◆ Data rows
_ _ _ _

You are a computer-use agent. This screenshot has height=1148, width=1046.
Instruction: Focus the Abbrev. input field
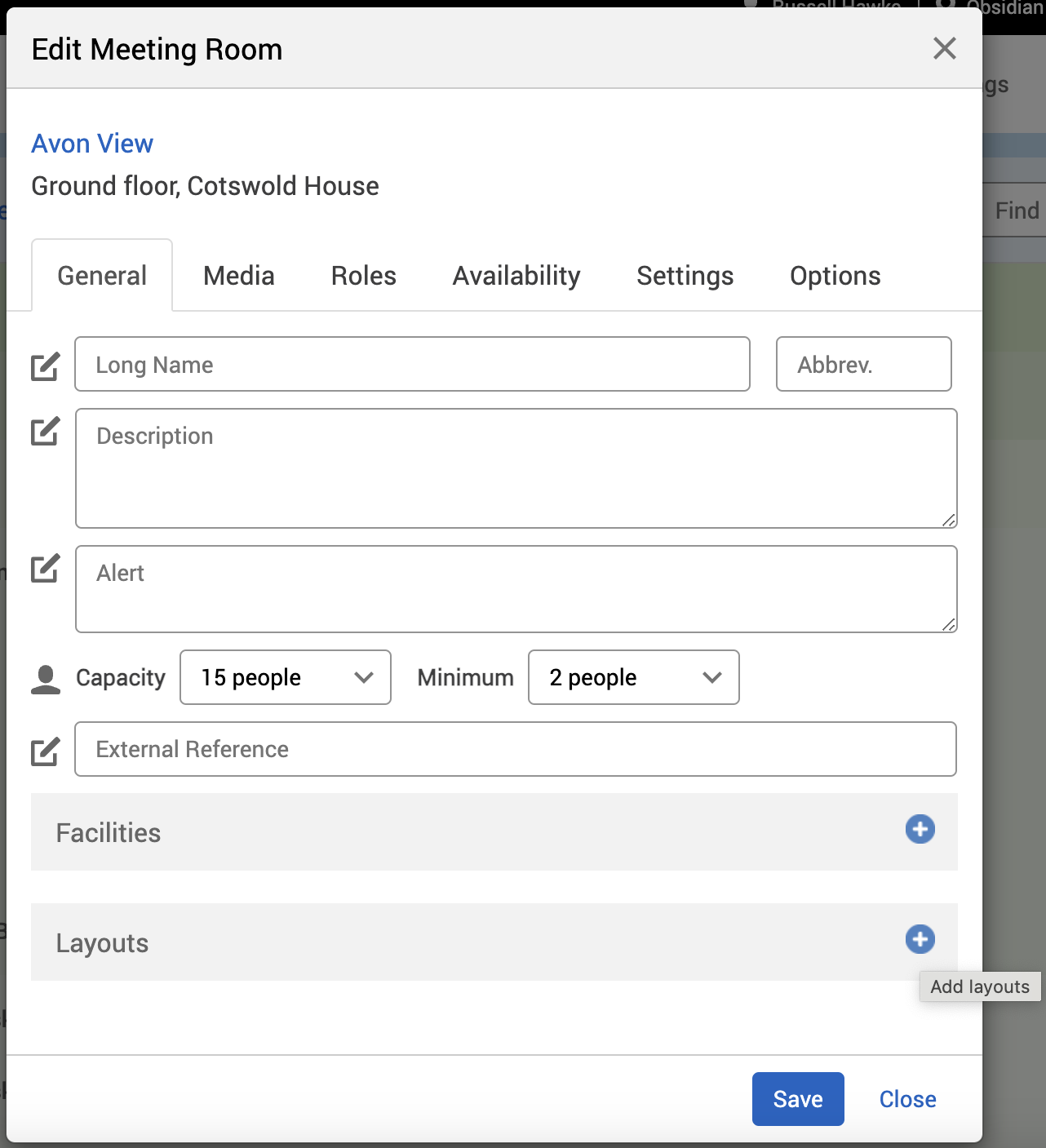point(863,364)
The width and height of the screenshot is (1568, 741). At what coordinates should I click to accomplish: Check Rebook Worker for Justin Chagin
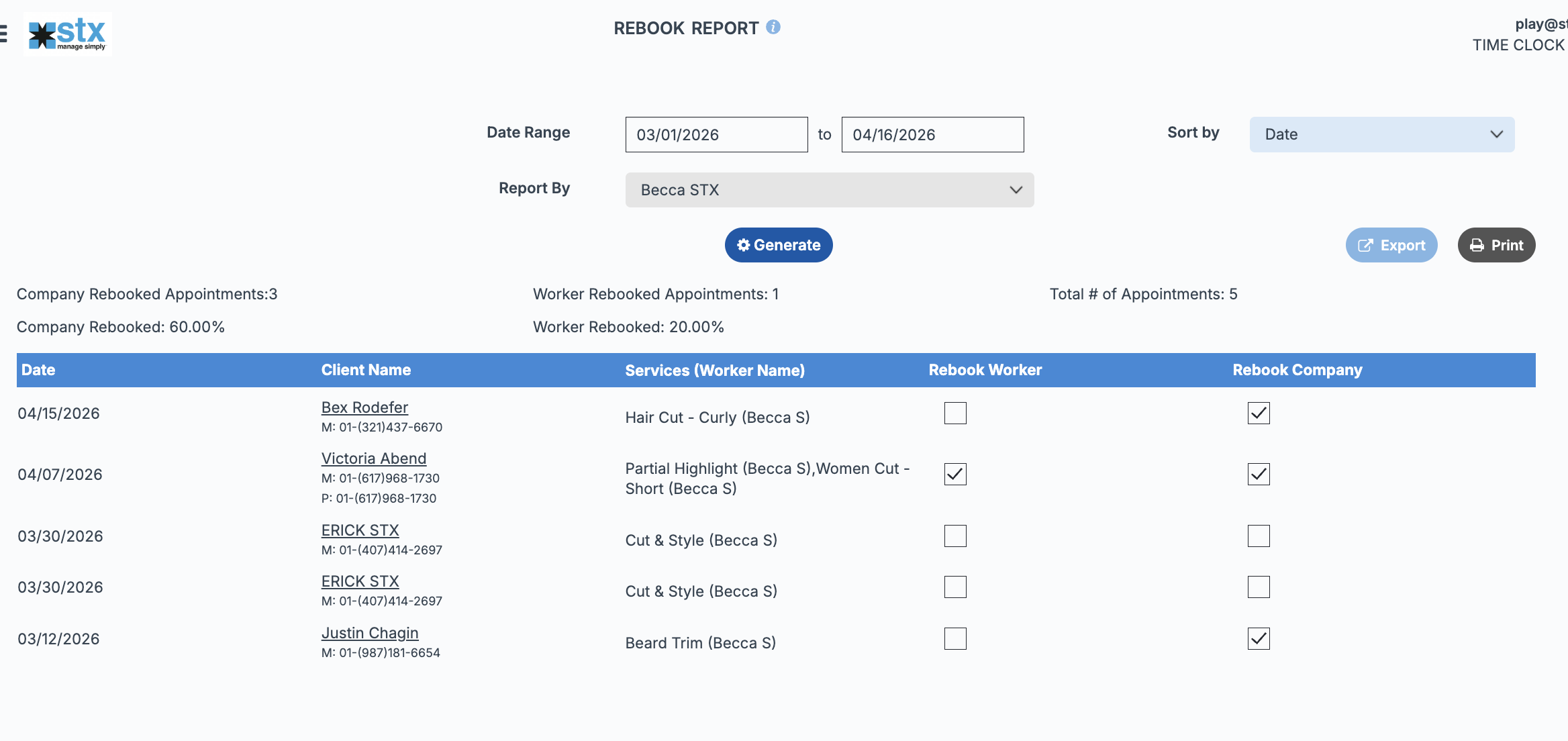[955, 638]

_ _ _ _

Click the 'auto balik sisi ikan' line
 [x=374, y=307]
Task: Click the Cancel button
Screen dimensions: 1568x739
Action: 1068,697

_ _ _ _

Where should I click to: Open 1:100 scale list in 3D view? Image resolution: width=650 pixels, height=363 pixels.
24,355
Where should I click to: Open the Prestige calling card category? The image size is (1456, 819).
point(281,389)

_ _ _ _

Lay out the records from the line with "Where should I click to: Open 1:100" up to and including the line with "point(281,389)" as a Markdown table with the columns Row and Line. Number each line and skip any blank ones.

| Row | Line |
|---|---|
| 1 | Where should I click to: Open 1:100 scale list in 3D view? Image resolution: width=650 pixels, height=363 pixels. |
| 2 | 24,355 |
| 3 | Where should I click to: Open the Prestige calling card category? The image size is (1456, 819). |
| 4 | point(281,389) |